THE cuts to local government funding will ‘push councils to breaking point’ according to council leaders.
On Thursday the Tory Communities and Local Government minister, Kris Hopkins, announced a package of cuts for 2015-16 which he described as ‘fair’ but which has got even the normally loyal councils in the Tory shires up in arms.
What Hopkins calls ‘fair’ are cuts that could be as much as 6.4% for some councils, according to him, but which the Local Government Association (which represents councils) calculates to be an average 8.8% cut next year – £2.6 billion in cash.
Birmingham – the largest local authority in the UK – is facing cuts next year of £117m and similar savings each year until 2018, while Liverpool will have lost more than half its government grant by 2017.
While councils in the poorest parts of the country have been hammered with the biggest cuts, the latest round has begun to worry even Tory-run councils in the heartland shire counties.
Since 2010, councils have had a 40% cut in government funding.
The scale of the cuts means that Tory councils can no longer pretend to voters that they will not have a catastrophic effect on every council service.
In the words of the LGA chairman, David Sparks, ‘We cannot pretend that this will not have an impact on local government’s ability to improve people’s quality of life and support local businesses.’ He added, ‘It is individuals who have paid the price of funding reductions, whether it is through seeing their local library close, roads deteriorate or support for young people and families scaled back.’
This does not cover even a fraction of the human cost that will result from these cuts – cuts inflicted by the drive of the government to cut its budget deficit at the expense of the working class.
The cuts will not just affect road repairs and the library service but will have a disastrous impact on core council services such as child protection, women’s refuges and care for the elderly – services that are demanding more and more resources not less. All these face not just cuts but complete closure under the Tory plans.
Not that the Tories and their LibDem partners give a hoot about such inconsequentialities like child protection – their only concern is to keep the banks from collapsing.
Their priorities have never been clearer than in the decision to end central government funding for local welfare assistance schemes.
£180 million of central funding has been available to local councils for emergency assistance to the most vulnerable people who fall into a crisis situation.

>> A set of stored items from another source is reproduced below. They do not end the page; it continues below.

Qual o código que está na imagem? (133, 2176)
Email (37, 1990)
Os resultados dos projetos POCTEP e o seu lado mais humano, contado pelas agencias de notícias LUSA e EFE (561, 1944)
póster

Single parents, women escaping from domestic violence, the homeless, the elderly, the sick and disabled, who are all vulnerable to falling into desperate situations, have been able to get crisis help from councils from this fund.
The ending of this fund spells disaster for these people.
As Andy Hull, a finance director at Islington Council, put it, this cut gives ‘an early Christmas present from the government for loan sharks and payday lenders’.
What these cuts mean if they are implemented is not just a radical change for local councils but the complete destruction of every single service from libraries to ‘lollipop ladies’ right through to welfare provision for the entire community.
Councils will be forced into bankruptcy in much the same way as the US city of Detroit was declared bankrupt with every municipal worker having their pay and pensions cut, services just shut down and citizens of the city left to literally starve on the streets.
This is the future that a bankrupt capitalist system is attempting to force onto workers as the price demanded by the crisis of capitalism.
These cuts can only be prevented and defeated by bringing down the coalition by demanding that the TUC call an immediate indefinite general strike to bring the government down and replace it with a workers government and a socialist system, run for the benefit of working people and not for the benefit of the bankers.